▸ Excerpted data
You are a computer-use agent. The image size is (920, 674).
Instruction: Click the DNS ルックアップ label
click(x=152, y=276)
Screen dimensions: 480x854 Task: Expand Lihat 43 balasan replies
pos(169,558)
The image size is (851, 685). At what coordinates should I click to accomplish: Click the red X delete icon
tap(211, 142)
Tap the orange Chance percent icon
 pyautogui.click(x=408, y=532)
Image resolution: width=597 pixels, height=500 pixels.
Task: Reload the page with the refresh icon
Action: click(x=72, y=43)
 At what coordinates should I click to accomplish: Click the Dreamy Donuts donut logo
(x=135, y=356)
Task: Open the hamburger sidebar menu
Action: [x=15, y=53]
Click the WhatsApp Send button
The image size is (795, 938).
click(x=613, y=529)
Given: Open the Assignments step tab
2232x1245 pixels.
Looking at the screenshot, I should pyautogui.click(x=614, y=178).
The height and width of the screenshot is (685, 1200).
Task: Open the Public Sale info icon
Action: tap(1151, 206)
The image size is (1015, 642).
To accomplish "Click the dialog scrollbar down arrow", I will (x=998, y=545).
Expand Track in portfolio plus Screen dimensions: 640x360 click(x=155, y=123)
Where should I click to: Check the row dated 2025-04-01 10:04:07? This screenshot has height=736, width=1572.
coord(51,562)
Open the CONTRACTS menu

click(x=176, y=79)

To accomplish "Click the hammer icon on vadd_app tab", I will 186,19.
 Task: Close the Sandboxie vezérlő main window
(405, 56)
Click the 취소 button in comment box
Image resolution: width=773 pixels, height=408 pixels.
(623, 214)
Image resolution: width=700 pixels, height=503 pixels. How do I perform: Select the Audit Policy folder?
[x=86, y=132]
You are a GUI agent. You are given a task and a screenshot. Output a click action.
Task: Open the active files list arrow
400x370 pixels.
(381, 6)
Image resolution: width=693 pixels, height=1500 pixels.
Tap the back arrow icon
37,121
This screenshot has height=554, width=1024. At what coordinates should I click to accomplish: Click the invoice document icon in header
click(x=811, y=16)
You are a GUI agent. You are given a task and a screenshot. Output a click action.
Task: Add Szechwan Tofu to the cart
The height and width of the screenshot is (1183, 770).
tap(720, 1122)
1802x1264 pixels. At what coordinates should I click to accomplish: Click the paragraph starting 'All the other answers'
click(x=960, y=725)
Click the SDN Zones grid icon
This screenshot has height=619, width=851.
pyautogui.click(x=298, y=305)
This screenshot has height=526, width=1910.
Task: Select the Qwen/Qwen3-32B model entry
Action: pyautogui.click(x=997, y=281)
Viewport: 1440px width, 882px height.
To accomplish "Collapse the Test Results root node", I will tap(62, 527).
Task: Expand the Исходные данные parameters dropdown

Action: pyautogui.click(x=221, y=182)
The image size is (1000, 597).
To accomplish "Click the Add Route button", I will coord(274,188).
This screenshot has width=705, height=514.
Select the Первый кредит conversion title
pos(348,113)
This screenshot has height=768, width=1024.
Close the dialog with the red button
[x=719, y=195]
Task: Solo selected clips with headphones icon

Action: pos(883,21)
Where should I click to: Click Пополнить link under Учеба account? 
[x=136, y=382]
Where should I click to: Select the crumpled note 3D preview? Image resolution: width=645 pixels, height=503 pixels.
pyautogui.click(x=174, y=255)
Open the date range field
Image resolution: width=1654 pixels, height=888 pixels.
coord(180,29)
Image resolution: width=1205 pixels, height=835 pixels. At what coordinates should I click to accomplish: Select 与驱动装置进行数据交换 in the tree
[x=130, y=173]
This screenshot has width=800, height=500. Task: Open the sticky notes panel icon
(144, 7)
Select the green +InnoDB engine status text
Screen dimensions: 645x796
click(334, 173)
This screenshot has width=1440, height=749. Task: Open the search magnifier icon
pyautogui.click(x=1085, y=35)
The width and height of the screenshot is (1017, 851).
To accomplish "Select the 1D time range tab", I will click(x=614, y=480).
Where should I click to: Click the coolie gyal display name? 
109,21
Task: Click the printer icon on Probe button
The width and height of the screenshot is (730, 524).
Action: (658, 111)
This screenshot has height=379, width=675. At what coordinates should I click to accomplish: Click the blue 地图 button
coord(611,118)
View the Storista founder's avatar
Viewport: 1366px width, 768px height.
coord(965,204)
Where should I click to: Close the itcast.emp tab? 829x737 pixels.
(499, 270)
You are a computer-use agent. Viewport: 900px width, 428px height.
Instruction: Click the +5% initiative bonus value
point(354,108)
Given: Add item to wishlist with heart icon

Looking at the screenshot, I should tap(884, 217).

▸ Task to carry out
Which lines above hold the string "agent"? Copy every one of them.

▸ Exercise answer
You are a computer-use agent. The image size is (920, 674).
You are a GUI agent. You are given a task and a screenshot. Output a click action.
You are a GUI agent. You are given a task and a screenshot. Output a click action.
You are a computer-use agent. Viewport: 900px width, 428px height.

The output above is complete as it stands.